I was taken aback by your account of my testimony at a Labor and Human Resources Committee hearing on genetic discrimination and medical privacy issues in your Nov. 10 Outliers column ("D.C. confidential," p. 128).
Specifically, you criticized me for announcing the name of my constituent when you quoted my written testimony as saying that my constituent "asked (me) to keep her identity confidential in order to protect her daughters." The statement you quoted did not appear in either my written statement, which is public record, or my verbal statement. My constituent, who is an outspoken breast cancer advocate, gave me explicit permission in advance to use her name and story at the hearing.

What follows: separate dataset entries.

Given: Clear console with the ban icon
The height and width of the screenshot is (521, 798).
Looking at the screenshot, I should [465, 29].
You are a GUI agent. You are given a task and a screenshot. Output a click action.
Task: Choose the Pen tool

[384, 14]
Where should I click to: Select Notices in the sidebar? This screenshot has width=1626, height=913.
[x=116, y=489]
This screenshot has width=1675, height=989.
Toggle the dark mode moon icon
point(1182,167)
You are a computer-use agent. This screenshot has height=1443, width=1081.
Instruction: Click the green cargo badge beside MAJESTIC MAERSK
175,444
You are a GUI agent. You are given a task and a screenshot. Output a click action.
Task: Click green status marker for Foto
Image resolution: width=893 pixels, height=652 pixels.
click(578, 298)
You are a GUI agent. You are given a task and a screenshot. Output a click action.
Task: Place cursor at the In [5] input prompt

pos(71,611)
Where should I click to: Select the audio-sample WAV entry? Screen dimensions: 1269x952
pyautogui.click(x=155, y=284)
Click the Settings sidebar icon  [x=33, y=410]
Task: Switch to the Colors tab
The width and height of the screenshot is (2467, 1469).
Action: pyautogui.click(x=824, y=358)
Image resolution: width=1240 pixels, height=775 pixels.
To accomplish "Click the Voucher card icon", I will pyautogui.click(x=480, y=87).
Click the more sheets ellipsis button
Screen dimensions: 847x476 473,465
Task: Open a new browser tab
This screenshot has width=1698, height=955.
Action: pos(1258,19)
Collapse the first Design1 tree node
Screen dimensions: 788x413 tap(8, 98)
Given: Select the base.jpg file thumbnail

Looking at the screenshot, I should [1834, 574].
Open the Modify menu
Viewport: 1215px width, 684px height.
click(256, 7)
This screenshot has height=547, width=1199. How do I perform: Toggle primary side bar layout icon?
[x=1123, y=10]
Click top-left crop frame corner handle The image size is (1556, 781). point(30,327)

It is extremely disappointing that you fictionalized my testimony and demeaned my constituent's personal experience in order to serve your own ends. To paraphrase the item's concluding line, maybe any journalist who criticizes written testimony should read the testimony first.
Sen. Olympia J. Snowe
Editor's note: We did not quote the senator's written testimony on this point. We quoted -- as we said -- a written version of the story. That came in a press release issued by the senator's own office on the day of the hearing. The following sentences appear in the news release: "I want to have the BRCA test (for breast cancer) done but because of the insurance risk for my daughters I don't dare," the woman wrote in a letter to Snowe. She asked Snowe to keep her identity confidential in order to protect her daughters.
The press release does not name the woman, and it goes on to refer to the "constituent's case." If the senator's constituent wanted her name used, the message apparently did not reach the senator's press staff.